A pity that, until offered another choice from another author, this is the TVCU’s canonical end for Susan: alone, angry, and empty.
1999 (Earth time); unknown, perhaps before The Lion, The Witch, and the Wardrobe (Narnia time)—Return to Labyrinth; Joke T. Forbes & Chris Lie
Toby, the little brother of the Sarah who defeated the Goblin King in the 1986 film Labyrinth, travels to the same world his sister did and does things of varying levels of interest. He meets Uncle Traveling Matt (from the infinitely strange universe known as Fraggle Rock), learns that hobbits should not be battled against with riddles, finds Candide’s professor Pangloss in hiding, meets the demons from The Storyteller, and, lastly, in the Ministry of Prophecies, he hears two very strange promises.
The first, “When single shines the triple sun,” does not concern us at all. Dark Crystal and muppet people are outside our influence. But the other whisper, “sons of Adam and daughters of Eve” is for us.
Perhaps it has been stored a long time, with the other dead prophecies; perhaps, from the world in which he finds himself, the prophecy has yet to find its truth. But, still, it is on file with every other true prophecy.

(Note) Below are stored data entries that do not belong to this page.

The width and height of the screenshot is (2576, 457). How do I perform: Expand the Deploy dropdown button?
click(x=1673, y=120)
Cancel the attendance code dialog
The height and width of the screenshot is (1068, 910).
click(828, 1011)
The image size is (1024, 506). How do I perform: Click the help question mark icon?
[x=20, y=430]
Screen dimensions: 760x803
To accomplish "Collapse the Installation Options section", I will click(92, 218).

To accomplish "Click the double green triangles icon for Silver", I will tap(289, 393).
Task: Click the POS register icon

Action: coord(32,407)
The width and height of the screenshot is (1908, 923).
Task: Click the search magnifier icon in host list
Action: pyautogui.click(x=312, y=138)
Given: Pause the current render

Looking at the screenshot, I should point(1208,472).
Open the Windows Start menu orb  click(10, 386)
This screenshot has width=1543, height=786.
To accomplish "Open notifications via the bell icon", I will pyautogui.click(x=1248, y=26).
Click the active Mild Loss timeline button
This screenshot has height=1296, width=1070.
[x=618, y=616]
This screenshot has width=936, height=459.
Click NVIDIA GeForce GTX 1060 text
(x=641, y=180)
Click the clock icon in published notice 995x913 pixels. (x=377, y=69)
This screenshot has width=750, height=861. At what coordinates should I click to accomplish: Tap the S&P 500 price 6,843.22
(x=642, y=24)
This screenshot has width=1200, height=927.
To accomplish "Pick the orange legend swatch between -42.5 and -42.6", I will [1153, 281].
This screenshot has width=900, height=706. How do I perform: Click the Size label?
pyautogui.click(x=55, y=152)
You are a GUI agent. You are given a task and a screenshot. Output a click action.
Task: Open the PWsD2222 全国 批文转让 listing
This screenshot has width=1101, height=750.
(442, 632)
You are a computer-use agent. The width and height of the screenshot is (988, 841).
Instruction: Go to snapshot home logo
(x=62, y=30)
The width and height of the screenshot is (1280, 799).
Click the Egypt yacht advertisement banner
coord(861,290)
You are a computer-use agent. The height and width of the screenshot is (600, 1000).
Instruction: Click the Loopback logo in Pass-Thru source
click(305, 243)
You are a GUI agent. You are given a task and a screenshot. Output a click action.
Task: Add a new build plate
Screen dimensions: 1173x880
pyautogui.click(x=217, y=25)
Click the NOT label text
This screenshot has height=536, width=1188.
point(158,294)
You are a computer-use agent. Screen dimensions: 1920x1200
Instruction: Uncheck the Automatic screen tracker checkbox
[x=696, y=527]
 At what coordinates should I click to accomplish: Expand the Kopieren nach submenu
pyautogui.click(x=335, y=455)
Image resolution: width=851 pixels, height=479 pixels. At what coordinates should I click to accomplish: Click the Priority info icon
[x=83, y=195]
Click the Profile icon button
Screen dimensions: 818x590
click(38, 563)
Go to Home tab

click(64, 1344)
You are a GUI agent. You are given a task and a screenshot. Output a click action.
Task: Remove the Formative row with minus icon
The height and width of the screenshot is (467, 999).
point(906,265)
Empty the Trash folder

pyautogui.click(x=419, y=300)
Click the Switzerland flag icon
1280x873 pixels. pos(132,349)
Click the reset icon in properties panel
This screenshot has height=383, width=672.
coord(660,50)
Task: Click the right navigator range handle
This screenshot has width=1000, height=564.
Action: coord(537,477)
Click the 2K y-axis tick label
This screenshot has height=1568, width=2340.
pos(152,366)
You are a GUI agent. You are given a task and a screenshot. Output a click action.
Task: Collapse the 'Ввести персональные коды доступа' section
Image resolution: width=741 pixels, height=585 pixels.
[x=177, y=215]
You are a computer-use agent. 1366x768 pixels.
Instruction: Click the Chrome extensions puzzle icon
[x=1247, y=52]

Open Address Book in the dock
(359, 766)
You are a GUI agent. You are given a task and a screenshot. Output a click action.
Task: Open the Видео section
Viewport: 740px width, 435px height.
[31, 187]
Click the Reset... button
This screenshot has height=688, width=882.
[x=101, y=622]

c. 2000 (Earth time)—One Bright Star to Guide Them; John C. Wright
You know the story. You certainly know it by now. Four young children, while visiting an elderly professor, are thrust through to a fantasy realm where they do great deeds and save the people from a terrible mage. They are assisted by animals; a lion is the king. And yet…
And yet, there is no Peter—only a Richard.
And yet, there is no Susan—only a Sally.
And yet, there is no Edmund—only a Tommy.
And yet, there is no Lucy—only a Penny.
The decades pass and these children grow up, and grow into the world. Some grow evil, some grow weak. And then, on the day when no-one is prepared, the great evil from the magical world comes to conquer the earth…
The magical world is not Narnia, nor even a reflection of Narnia. Their leonine friend, however, is strongly hinted to be another aspect of Aslan, just as the four children are slightly hinted to be rembodiments (not reincarnations) of the heroic spirits of Pevensies.
If this summary is slight, consider it a strong inducement to pick this novel up. Of all the post-Lewis works on this timeline, it is the finest—and the only one that begs to be read.
(If Susan’s heroic spirit was rembodied in Sally, she is promised a much happier ending: one where her soul is healed, and she marshals her courage for one last great adventure. But this is mere supposition…)
2002 (Earth time)—Fables #4; Bill Willingham, Lan Medina, Craig Hamilton, Todd Klien, Sherilyn van Valkenburgh, & Zylonol
The “Kingdom of the Great Lion” is said to have been destroyed by the Adversary. But, when we consider Narnia’s apocalypse, and that Aslan allowed it to begin, it seems much more likely that one day Narnia disappeared from the multiverse—and the Adversary took credit for events in which he was not at all involved.